» **Set problem 1**:
In the Massachusetts travel pieces, what is the height of the twin falls at Bash Bish Falls?
» **Set problem 2**:
Reproduce the Massachusetts travel pieces from "The highest single-drop" up to and including "crowds kicks in.".

You may be familiar with the expression about building a house on sand. But what about building one out of paper? The Paper House in Rockport, Massachusetts, is just that—a house made from paper. Built out of newspaper by mechanical engineer Elis Stenman, the unusual abode also contains a paper-based piano as well as a desk and chair. The house is open for tours every day from spring through autumn.

America’s Ship of State

By Linda Tancs

USS Constitution is America’s ship of state and the world’s oldest commissioned warship afloat. Open free of charge to visitors throughout the year, it’s located inside Boston National Historical Park as part of the Charlestown Navy Yard in Charlestown, Massachusetts, and forms part of Boston’s Freedom Trail. It earned the nickname “Old Ironsides” when it routed British forces in a War of 1812 battle in the North Atlantic Ocean. During this historic battle, cannonballs fired at USS Constitution appeared to bounce off, causing one of her crew to remark that her sides were made of iron. It is, in fact, composed of a three-layer wooden sandwich of live oak and white oak from all across America, and its copper fastenings were constructed by Paul Revere. Visitors to this historic ship launched in 1797 are able to speak with active duty U.S. Navy sailors who are stationed at the ship as interpretative historians to help bring the frigate’s storied past to life. To round out the experience, visit the nearby USS Constitution Museum.

A Big Drop in Massachusetts

By Linda Tancs

The highest single-drop waterfall in Massachusetts, Bash Bish Falls in Mount Washington is arguably the most photographed waterfall in the state. The final cascade splits into twin falls by a jutting rock, dropping in an 80-foot “V” pattern over boulders into a pool below. Enjoy the quick hike along the falls, starting at the Upper Falls parking lot for a steep climb down along the falls or alternatively from the lower trails. Go before the crush of summer crowds kicks in.


Sculpting American History

By Linda Tancs

Daniel Chester French was America’s foremost sculptor of public monuments. One of his first and most beloved sculptures is of an image of a Revolutionary War “Minute Man,” found today at the Old North Bridge in Concord, Massachusetts. He’s also responsible for the goliath Abraham Lincoln sculpture at the monument in Washington, D.C. Inspired by the natural beauty of the Berkshire Hills, French purchased the former Marshall Warner farm in 1896 as a summer residence. Known as Chesterwood, he worked on over 200 public and private commissions there. Both a national and Massachusetts historic landmark, the studio, residence and woodlands beckon visitors to the Glendale section of Stockbridge, Massachusetts.

Screenshot and document pointing data
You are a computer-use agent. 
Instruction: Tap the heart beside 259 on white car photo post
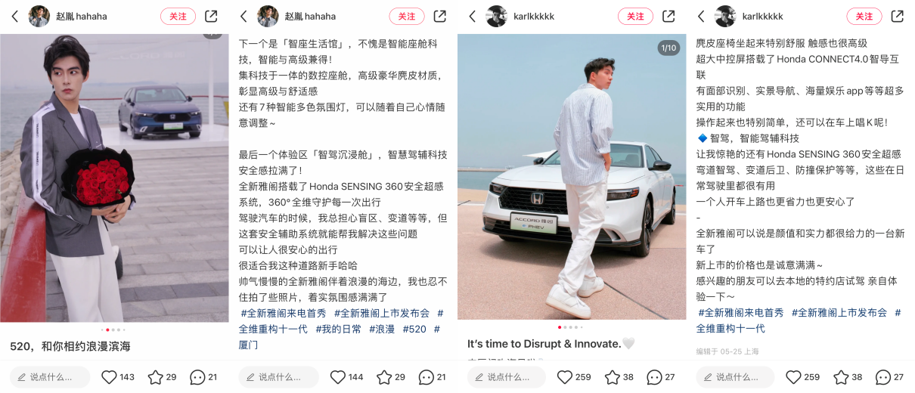(564, 377)
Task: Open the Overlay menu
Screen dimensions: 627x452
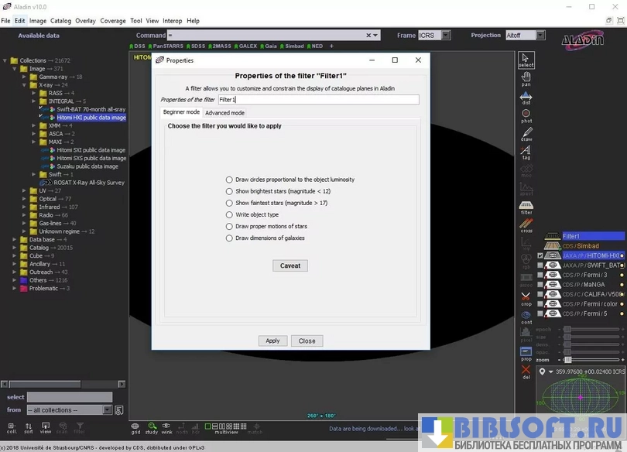Action: (85, 21)
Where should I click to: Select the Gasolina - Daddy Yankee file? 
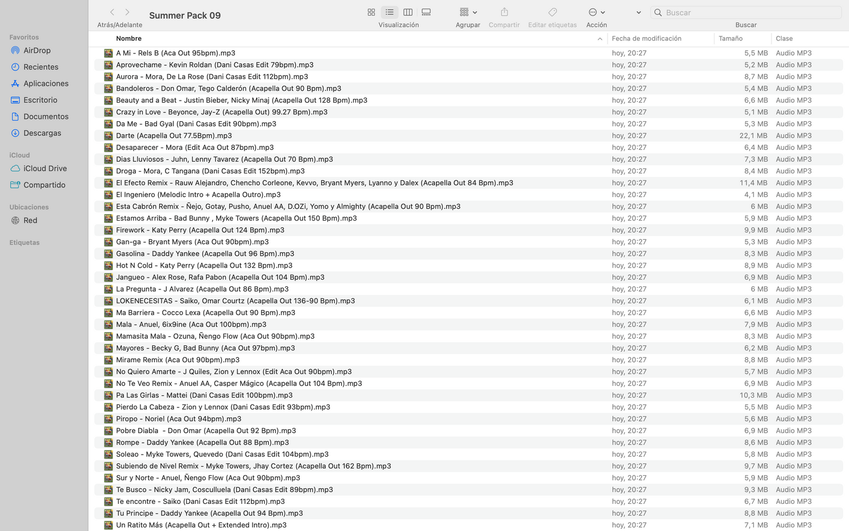click(205, 253)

» **Exercise response 1**:
80 feet

» **Exercise response 2**:
The highest single-drop waterfall in Massachusetts, Bash Bish Falls in Mount Washington is arguably the most photographed waterfall in the state. The final cascade splits into twin falls by a jutting rock, dropping in an 80-foot “V” pattern over boulders into a pool below. Enjoy the quick hike along the falls, starting at the Upper Falls parking lot for a steep climb down along the falls or alternatively from the lower trails. Go before the crush of summer crowds kicks in.